Again, not my field.
But I strongly suspect the drilling companies have personnel that specialize in dealing with regulations and permits, and that the people actually doing the drilling don’t spend a lot of their time on it.
That is certainly how doctors deal with insurance companies and Medicare/Medicaid, and I would assume drilling companies do the same.
But it does take time and money. It effects the capital allocation for new projects. Just as a rise in the cost of steel effects the marginal projects. It effects money available for training new personnel. It effects money available for upgraded equipment.
In the coal business the regs have made it almost impossible to expand or get new mining permits. This has resulted in layoffs and cutbacks of those people who do this type work not to mention the miners themselves. The Feds are winning the war on coal. Watch your electric bill, it will double in the near future and those who say switch to nat gas do not know basic math. It is several times more expensive to use nat gas and with a switch to it the price of nat gas will go up even further. The Feds are winning the war on the middle class also. Aside from that you cannot just throw a switch and instantly start using nat gas.

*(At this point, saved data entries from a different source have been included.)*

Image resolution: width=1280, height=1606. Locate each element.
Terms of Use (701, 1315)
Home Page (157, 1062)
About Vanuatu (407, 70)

Coal fired electric plants are being shut down because of the expense of installing green tech solutions to cut in half the output of soot. Soot. Not something that causes sickness but something that if you are close to a power plant may make your car look dirty. Think brown outs and black outs can’t happen in this country? Think again.
Not defending the regs being imposed on power plants.
Just pointing out that I suspect fracking is going full tilt, at or near capacity. It’s not being inhibited much, if any, by restrictions on drilling on federal land.
If anything, the regs being imposed on coal are creating artificial demand for nat gas, and thus keeping the price, and incentive to continue drilling for it, high.
That means a lot more business for the $31 billion fracturing industry, which shoots pressurized payloads of water, sand and chemicals deep into the earth to break open dense shale rock. Horizontal operations access more of a reservoir and require more pressure pumping.
But thats small relief two years after a surge of oil field services startups left the U.S. market with far too much fracturing equipment and sent prices for fracturing jobs plummeting.
Im not going to kid you and say its not a challenge to survive, said Greg Lanham, chief executive of FTS International, the fourth-largest U.S. hydraulic fracturing company by horsepower, a measure often used for fracturing companies capacity. But weve been able to adapt quickly enough, and weve been able to maintain our market share.
Pumps move to the Permian under market pressure
January 26, 2014
Thanks for the info.
I just haven’t seen any evidence that the limiting factor in utilization of rigs is land on which to drill.
Which would seem to be the primary way federal restrictions would impact drilling.
Just looking at the map of shale gas plays, a relatively small percentage of the total is in areas where most of the land is in federal hands. Most is east of the Rockies, where the land is private. Possibly this is because nobody wants to try to deal with the feds and so aren’t drilling there.
I have also never quite understood those who object strongly to regulations prohibiting drilling or mining. It’s not like those resources go away. They’re still there available for future access, if needed. Think of them as an untapped bank account.
I’d be glad if the government would get out of the way on these issues, but I don’t think government policies are at present greatly inhibiting gas/oil production in USA.
Acquiring debt while paying money to your enemiesand while keeping your own accounts inaccessible is rarely a way to better your future.
The number of drilling rigs in operation in the US has fallen about 10% over the last two years.